Perhaps it’s no accident, then, that Age of Blight comes to us from the Philippines, a nation likely to be one of climate change’s first true casualties. Kristine Ong Muslim’s collection of speculative short stories is haunting, fearless, and wildly imaginative. In spare, deceptively simple prose, Muslim writes the kind of unpredictable stories you want to re-read the instant you finish. It’s a difficult book to classify; it is “literary,” “horror,” “science fiction,” but more than anything, Age of Blight acts as a ruthless look in the mirror.

Some stories are drawn from real-life milestones in humanity’s cruelty toward the rest of the animal kingdom. “The Wire Mother” revisits Harry Harlow’s experiments with infant rhesus monkeys from the perspective of a stand-in mother made of wire mesh, watching human psychologists strap her children into literal torture chambers. “The Ghost of Laika Encounters a Satellite” imagines the last moments of one of the first animals in space, an “excruciating death by boiling of internal organs, which was, unfortunately for me, not instantaneous.”

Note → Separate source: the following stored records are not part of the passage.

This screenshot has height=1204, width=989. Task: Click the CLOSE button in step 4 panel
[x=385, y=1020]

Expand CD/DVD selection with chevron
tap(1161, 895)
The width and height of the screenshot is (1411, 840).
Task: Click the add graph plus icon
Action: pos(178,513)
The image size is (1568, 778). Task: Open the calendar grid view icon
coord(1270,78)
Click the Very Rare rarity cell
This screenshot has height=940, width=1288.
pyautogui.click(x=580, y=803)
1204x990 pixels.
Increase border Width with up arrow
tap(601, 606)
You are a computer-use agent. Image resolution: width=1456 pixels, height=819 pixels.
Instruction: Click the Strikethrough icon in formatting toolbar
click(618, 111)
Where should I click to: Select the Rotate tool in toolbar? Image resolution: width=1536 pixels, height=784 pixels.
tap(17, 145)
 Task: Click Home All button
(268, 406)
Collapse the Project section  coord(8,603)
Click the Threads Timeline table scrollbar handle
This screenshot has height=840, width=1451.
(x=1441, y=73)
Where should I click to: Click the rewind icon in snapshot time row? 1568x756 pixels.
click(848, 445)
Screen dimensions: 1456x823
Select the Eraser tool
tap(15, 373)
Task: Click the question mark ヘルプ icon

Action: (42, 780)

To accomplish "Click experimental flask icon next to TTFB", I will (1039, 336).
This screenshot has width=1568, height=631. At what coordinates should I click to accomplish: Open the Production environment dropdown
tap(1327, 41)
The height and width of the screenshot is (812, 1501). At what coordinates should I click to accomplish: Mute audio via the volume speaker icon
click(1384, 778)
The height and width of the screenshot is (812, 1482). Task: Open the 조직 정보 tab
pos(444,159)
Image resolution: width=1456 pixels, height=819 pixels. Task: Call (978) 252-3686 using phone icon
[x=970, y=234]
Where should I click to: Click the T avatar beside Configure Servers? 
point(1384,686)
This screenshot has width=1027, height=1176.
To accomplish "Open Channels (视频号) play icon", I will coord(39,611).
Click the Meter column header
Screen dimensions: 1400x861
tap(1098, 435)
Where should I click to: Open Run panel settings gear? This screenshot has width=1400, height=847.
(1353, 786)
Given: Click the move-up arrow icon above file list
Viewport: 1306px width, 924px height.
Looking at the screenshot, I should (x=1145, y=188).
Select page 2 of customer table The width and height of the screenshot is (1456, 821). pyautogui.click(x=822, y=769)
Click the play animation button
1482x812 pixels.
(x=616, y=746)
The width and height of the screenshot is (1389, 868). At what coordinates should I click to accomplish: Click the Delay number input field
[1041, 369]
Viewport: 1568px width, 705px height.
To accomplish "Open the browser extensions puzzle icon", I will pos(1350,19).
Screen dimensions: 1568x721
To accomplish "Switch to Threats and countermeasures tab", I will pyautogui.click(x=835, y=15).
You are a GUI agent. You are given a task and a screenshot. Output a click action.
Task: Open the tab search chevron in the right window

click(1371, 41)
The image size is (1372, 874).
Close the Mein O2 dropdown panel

Others stories imagine the world a century deeper into the slow apocalypse, where ravaged landscapes are both otherworldly and familiar. “And if they don’t seem familiar,” Muslim warns us in ‘A Note on the Places in This Book,’ “it is likely you aren’t paying much attention.”

Her most haunting stories invoke Hegel’s notion of the Other, exposing the connection between humankind’s thoughtless violence and our earliest, most primitive fears. In “Jude and the Moonman,” for instance (think The Sandlot as told by David Lynch), a pickup baseball game is interrupted by the arrival of a kid with a face like “a white board cut-out, with eyes made of buttons,” as well as “terrible, hateful spots on his skin, miniature lunar craters.” Naturally, the other kids throw rocks at its skull.

Not every story sings. At times, Muslim veers too close to straight-up allegory, relying on heavy-handed symbolism and ignoring Teju Cole’s advice that a good novel [or story] shouldn’t have a point. “Anyone who does not look and talk like us is the enemy,” says the girl conditioned by future scientists to be violent in “No Little Bobos.” When she expresses indifference toward her victims, the scientists remind her: “Now, when we hurt them, we also need to put our hearts and minds into hurting them. It is very important that you feel anger towards them.” It’s about as subtle as a Rupert Murdoch staff memo.

Similarly, villagers fear a mysterious building containing the Great Beast in “The Quarantine Tank,” until someone touches the surrounding electric fence without getting shocked, sowing doubt as to whether the Great Beast exists at all. On her blog, Muslim states, “This story is really about my views on monotheistic religions, most specifically the three Abrahamic religions, Christianity, Islam, and Judaism. Everything’s buried in symbols, like most science fictions.” While it’s natural for a writer’s opinions to come out in their prose, I’ll invoke Teju Cole once again on the notion of attempting to convey a specific message: “My goal in writing a novel,” he says, “is to leave the reader not knowing what to think” (emphasis added).

Luckily, Muslim’s brilliant, beautiful, provocative stories far outnumber the soap boxes. “Day of the Builders” is one of the best speculative portrayals of modernity’s annihilation of the natural world (and the colonial eradication of indigenous culture) I’ve ever read. And she does it in less than ten pages, one of the longest stories in the book. Most stories are only three-to-five pages, always ending on a psychologically titillating crescendo and leaving you wondering what happens next. By keeping her fiction so brief, Muslim follows Robert Boswell’s maxim from The Half-Known World that “to make something fully known is to make it unreal.”

Kristine Ong Muslim’s stories in Age of Blight are “quarter-known worlds,” at most, thin shards of a broken mirror reflecting a dark, bizarre future. She knows the difference between world-building and world-suggesting. She knows how to open up doors in your mind to rooms you never knew were there, at least not on a conscious level. And she knows to shut those doors before you get a good look.